First — Rihanna’s “We Found Love”? Seriously? This might have been a savvy choice last fall, when it was still a new track and people were buzzing about it. It’s a great song — but it’s one we’ve heard about 100 times too many over the last six months. (Yes, it debuted last September.) I might be willing to forgive this choice if it fit the movie perfectly either lyrically or musically, but nope! Beaches, boats, and even strip clubs are not hopeless places to find love. Maybe a sad dive bar strip joint on the side of a highway in New Mexico at 3 in the afternoon on a Tuesday, but not this place.
Would it be possible to pick a more generic song? Why not just use “Rolling In The Deep”? If they had to go with Rihanna, “Where Have You Been” would have fit better — it’s dancey, it hasn’t been played to death (yet), and it’s more thematically relevant with lyrics like: “Are you hiding from me somewhere in the crowd?” (Actually, almost any Rihanna song is more appropriate and probably already about getting naked.) I really can’t fathom the decision to put “We Found Love” in this trailer, unless the intended target audience is just Rihanna.
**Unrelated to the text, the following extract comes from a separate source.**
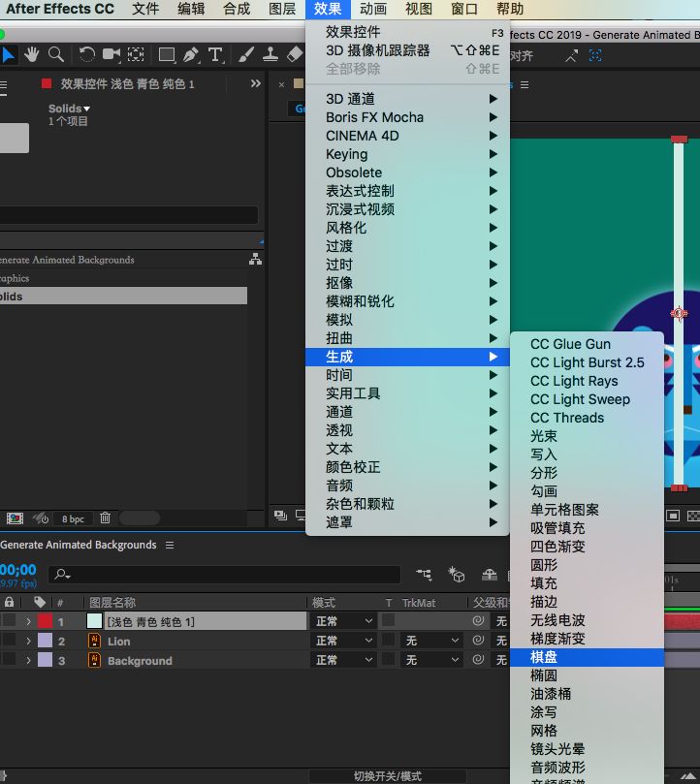
Task: Select the Rectangle shape tool
Action: 167,55
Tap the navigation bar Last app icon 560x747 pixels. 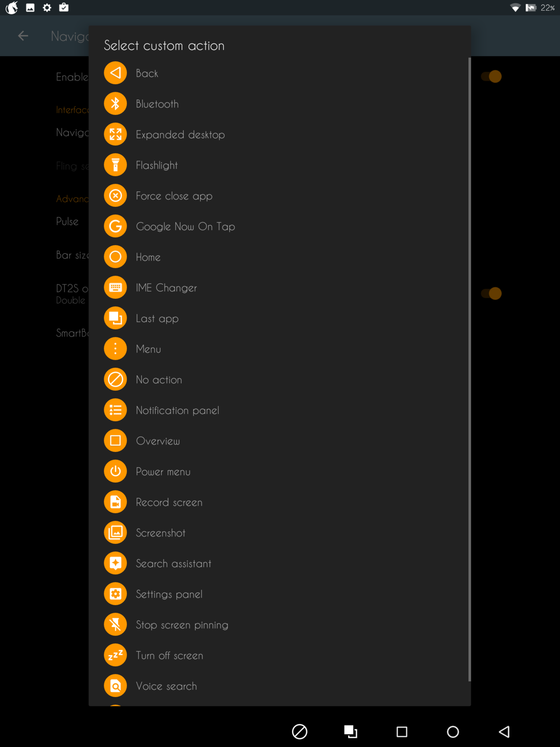[350, 732]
Which goes to my second, more alarming point — this trailer is obviously aimed at very young women, striking a rather Nicholas Sparksian tone. But the movie is directed by Steven Soderbergh, and I have a hard time believing the man behind Out Of Sight made a straight-up weepy in the vein of The Vow or The Lucky One. Say it ain’t so, Steven! One can hope, pray, and bargain with Satan that this is merely an advertising gimmick attempting to get a certain demographic’s asses in seats. (A demographic which, I argue, would have come for the eye candy alone, anyway. These girls, they’re not picky about plot.) Soderbergh has been on a genre kick lately, attempting to put his personal stamp on all kinds of movies normally directed by lesser filmmakers. (Haywire and Contagion most recently.) But even he wouldn’t sink as low as he appears to be sinking here… right?
Which brings me to my third point — even if this is a totally bastardized marketing tool that only vaguely resembles the tone of the finished product, Channing Tatum still stars as a male stripper whose big dream in life is to make furniture. Will some stripper please make me a chair now, so I can fall out of it?
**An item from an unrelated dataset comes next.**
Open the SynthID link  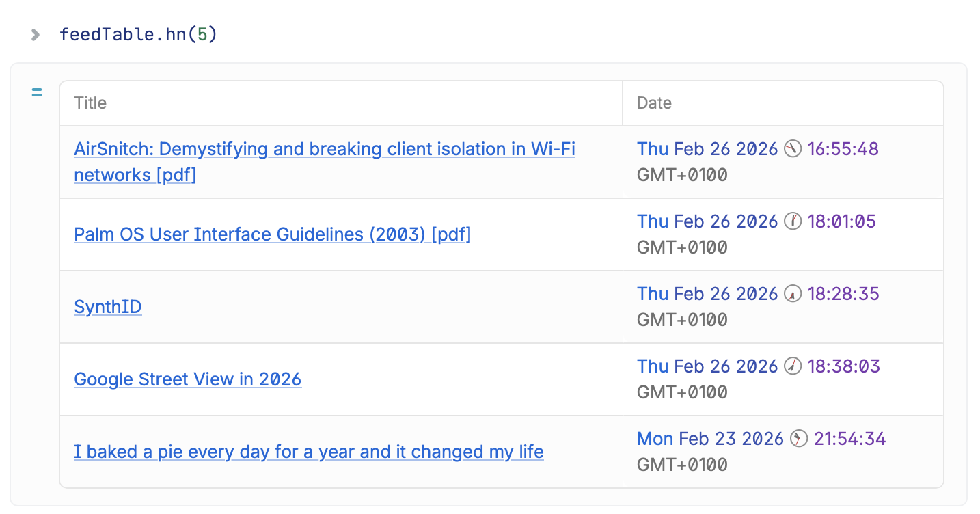click(107, 307)

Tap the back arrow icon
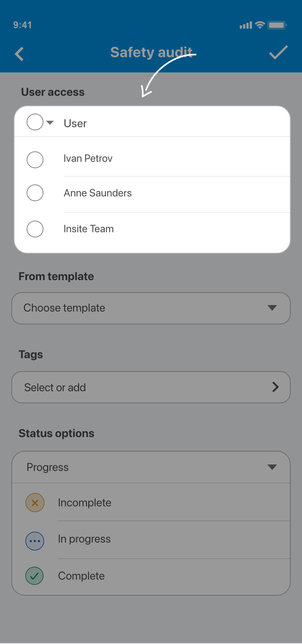coord(19,54)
Pretty much all dumb romances feature a sensitive heartthrob with some soulful, vaguely artistic goal that I suppose women are supposed to find sexy. Making furniture? How noble! Because a movie about a directionless egomaniac stripper who will be SOL when he hits 40 is, what? Too realistic?
Now, I’m not here to judge strippers. I know many of them have ambitions besides taking their clothes off, and maybe sometimes that even involves furniture. (Cue double entendre involving the “woodwork.”) But does it have to sound like this big artistic dream worth swooning over? Does the inevitable “I’m Too Sexy” number have to be followed by some bullshit “follow your dreams” message? Can’t we just have a movie about real male strippers with drug problems, raging narcissism, daddy issues, and the occasional hush-hush homosexual experience?
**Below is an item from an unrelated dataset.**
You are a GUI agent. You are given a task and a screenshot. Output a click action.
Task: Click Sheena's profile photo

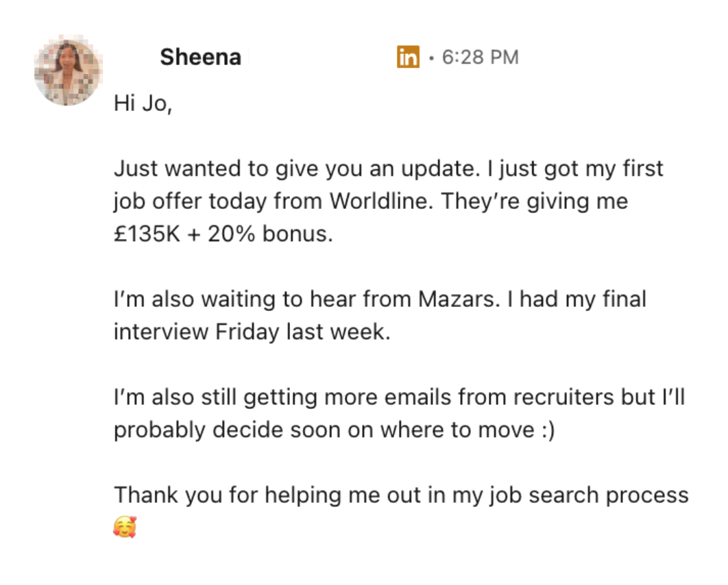[x=67, y=71]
I was under the impression that Magic Mike was going to be fun. Possibly a little dark. Maybe not Boogie Nights dark, but Full Frontal dark, perhaps. With a bit of an edge. This Magic Mike looks about as edgy as a perfect circle, putting it in line with all those terrible dance movies like Step Up and the Footloose remake. Side note: I’m also not convinced that anyone in this film can act, based both on past performances and our glimpses of them here.
This is Magic Mike? Ugh. If I want a movie about a stripper that takes him or herself way too seriously, I will watch Showgirls. Because at least Nomi never declared that what she really wanted to do with her life was make coffee tables.